Sen. Ted Cruz was the one celebrating his easy victory over challenger Colin Allred, a little-known Dallas Democrat out of his element running a statewide race.

But it was Trump's strength and the Republican Party's focus on a change of economic leadership and an orderly U.S.-Mexico border that sank Democrats across the state. The defeats cost the party even more of its scant few seats in the Texas Legislature, and neutralized Democrats' former South Texas stronghold.

The abortion issue alone was not going to make Democrats competitive in Texas. Gaining votes from suburban women didn't make up for votes lost among those who might have wanted something more to hang onto.

In the end, Cruz didn't even bring out all his weapons. He usually runs on the three-legged stool of Texas political campaigns — God, guns and oil.

This tine, Cruz only had to preach conservative faith-and-values against Democrats' LGBTQ sympathy and throw in some comments about how Democrats endanger West Texas' energy industry.

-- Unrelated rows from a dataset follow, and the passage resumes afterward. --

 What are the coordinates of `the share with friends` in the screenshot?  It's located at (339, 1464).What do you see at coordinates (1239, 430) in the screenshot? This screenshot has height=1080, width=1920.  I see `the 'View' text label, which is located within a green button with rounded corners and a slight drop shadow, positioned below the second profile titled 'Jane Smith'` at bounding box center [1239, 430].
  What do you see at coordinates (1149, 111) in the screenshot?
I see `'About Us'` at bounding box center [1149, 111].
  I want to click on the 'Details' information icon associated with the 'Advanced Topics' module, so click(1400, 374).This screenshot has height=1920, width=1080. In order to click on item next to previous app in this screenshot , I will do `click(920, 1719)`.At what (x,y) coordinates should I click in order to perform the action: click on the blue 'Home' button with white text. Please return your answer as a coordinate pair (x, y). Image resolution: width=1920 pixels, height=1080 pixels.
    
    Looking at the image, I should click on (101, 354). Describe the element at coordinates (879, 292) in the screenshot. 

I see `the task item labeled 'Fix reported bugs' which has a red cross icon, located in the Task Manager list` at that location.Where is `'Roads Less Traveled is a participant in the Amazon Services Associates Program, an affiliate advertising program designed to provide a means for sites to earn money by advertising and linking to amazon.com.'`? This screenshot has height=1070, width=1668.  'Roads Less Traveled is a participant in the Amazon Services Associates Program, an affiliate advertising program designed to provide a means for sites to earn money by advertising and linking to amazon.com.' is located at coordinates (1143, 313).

Texans didn't know Allred at all when the campaign started, and 20% of Democrats still didn't know much about him a few weeks before the election. A candidate from north Dallas might as well be from Oklahoma to party loyalists in Houston, Austin and San Antonio, and Democrats' problems left Allred unable to win voters on the border issue.

In Tarrant County, Democrats offered little in a way of a campaign. The party continues to exist on paper but rarely in public, and sheriff hopeful Patrick Moses of Mansfield only raised $8,000 against celebrity Sheriff Bill Waybourn's $200,000.

Democrats lost ground in countywide races and dropped a constable's race in Arlington to Republican David Woodruff.

Waybourn, fresh off winning a national sheriff's award but criticized for poor training and management that led to way too many prisoners dying in the Tarrant County jail, was his ebullient self in a victory interview with WFAA/Channel 8.

"We were keenly aware of the threat of the border and dealing with the cartel and dealing with the fentanyl issue," Waybourn said, apparently referring to the jail since the sheriff's office handles law enforcement only outside cities near the county fringe.

"We're a safe county, one of the safest in the country," he said, apparently referring to everywhere except in the Tarrant County jail.

In a bizarre moment, he dismissed the deaths in the jail by saying most of those prisoners "really died in the hospital," as if that somehow absolved his jailers. He added: "I can't raise people from the dead."

He was winning re-election with 55% of the vote, better than Trump or Cruz.